The high demand for Machine Learning development in recent years influenced a high demand in job roles concerning it, growing day by day  knowing that the experts found a way to create, train, and develop more complex Machine Learning models thanks to the incorporation of Cloud services. Deploying models into production simply means incorporating the new model into an already created production environment, where the model predicts the output based on the received input(/s). It can be done in different environments and be integrated with various mobile and web applications, thanks to the API. Cloud solutions are a great choice for Machine Learning development processing.

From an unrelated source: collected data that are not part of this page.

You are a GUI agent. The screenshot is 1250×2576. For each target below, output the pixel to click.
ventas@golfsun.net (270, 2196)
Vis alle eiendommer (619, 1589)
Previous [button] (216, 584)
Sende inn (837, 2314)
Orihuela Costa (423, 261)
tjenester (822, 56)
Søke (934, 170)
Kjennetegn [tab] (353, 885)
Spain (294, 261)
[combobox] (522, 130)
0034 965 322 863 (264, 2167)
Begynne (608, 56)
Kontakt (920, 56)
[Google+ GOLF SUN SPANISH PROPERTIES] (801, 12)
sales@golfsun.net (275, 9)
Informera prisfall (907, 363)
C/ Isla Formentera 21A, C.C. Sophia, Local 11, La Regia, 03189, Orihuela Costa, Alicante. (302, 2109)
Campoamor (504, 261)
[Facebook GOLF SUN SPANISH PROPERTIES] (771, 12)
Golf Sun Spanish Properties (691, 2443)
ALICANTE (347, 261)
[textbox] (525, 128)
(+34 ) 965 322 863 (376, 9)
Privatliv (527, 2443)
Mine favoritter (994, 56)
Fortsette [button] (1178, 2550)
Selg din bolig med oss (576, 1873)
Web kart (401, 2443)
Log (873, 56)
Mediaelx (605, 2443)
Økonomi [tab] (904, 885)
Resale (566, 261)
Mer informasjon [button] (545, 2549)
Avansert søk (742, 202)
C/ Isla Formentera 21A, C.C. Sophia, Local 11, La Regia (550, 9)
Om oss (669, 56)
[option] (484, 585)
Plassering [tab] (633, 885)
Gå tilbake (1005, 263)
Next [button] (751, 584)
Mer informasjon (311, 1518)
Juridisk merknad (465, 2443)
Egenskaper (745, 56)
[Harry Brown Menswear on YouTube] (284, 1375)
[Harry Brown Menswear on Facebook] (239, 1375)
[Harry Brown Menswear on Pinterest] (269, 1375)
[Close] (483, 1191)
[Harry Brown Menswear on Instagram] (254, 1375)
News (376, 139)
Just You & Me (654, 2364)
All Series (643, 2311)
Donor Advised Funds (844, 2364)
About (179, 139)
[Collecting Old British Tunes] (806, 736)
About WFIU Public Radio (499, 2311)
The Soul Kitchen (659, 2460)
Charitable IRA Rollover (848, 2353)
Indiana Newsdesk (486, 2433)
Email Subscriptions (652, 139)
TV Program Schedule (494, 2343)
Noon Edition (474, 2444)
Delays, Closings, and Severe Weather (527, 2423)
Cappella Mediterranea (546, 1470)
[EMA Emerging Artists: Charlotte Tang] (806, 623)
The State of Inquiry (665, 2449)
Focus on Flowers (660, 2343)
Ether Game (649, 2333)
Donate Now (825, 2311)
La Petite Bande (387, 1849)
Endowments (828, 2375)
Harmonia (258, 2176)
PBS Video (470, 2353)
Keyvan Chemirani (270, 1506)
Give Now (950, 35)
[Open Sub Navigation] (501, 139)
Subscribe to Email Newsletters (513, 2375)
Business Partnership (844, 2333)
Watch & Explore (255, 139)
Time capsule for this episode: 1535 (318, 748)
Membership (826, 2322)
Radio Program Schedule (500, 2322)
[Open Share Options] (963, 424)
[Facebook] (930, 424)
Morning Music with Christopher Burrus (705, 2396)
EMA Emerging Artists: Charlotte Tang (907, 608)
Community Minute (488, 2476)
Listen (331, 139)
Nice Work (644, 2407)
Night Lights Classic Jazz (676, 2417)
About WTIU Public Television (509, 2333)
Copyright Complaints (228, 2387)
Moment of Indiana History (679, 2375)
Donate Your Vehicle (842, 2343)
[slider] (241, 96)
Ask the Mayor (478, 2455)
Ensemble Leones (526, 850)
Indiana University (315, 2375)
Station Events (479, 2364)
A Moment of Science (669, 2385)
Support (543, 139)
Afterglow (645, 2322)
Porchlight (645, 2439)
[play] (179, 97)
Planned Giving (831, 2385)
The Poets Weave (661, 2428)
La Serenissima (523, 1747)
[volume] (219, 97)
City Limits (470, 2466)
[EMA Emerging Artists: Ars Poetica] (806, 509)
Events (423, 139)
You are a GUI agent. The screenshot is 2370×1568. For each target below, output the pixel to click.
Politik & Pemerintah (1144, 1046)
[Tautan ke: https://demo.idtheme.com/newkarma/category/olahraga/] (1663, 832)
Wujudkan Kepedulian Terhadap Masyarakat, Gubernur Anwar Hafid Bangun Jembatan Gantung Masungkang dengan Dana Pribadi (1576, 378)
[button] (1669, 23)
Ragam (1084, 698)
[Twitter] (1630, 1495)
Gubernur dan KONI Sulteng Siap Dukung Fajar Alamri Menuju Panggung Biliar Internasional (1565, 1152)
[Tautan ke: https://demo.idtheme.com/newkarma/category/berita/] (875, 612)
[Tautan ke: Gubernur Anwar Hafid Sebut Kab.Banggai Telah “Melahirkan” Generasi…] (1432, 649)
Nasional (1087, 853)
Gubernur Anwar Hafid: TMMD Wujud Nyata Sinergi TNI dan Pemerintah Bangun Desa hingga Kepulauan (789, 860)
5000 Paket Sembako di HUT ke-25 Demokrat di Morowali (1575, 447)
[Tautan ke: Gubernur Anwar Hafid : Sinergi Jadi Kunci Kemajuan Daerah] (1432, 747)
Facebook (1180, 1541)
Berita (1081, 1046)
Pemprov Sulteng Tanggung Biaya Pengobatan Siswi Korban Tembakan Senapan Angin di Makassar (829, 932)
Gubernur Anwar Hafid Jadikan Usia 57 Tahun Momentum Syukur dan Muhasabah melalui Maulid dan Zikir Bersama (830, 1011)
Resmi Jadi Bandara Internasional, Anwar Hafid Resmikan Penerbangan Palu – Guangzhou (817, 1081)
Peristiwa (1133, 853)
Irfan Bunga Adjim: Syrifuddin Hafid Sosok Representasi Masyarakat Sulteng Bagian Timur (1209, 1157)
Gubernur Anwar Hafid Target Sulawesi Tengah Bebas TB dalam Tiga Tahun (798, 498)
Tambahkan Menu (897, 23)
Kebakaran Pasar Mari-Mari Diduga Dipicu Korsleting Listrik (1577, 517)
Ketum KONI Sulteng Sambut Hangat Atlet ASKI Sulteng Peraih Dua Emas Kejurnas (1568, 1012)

Some of the benefits include:

  • Cost-effectiveness, for businesses and individuals.
  • Higher security level, keeping information safe and preventing a data breach
  • Available on various devices, individual or company employees can access the file on various devices (tablets, laptops, desktop computers)
  • Using 3rd party services and customizing them to fit model needs

There are various Cloud providers available on the market, but the dominant few are IBM Cloud, AWS (Amazon Web Services), Google Cloud, and Azure. All of them have sophisticated options and services to make Machine Learning development a comfortable and efficient experience regardless of user type (business or individual). Deploy Machine Learning model to production became easier and unified on a basic level. Some basic steps common for all Cloud services that support AI and Machine Learning development are:

  1. Creating an account with a Cloud Service provider
  2. Prepare the data
  3. Create a project
  4. Write a code in a notebook
  5. Train and evaluate your model
  6. Tune it and rerun.
  7. Deploy your model and evaluate acquired predictions.It is advisable to deploy different versions of your model and validate your outcomes.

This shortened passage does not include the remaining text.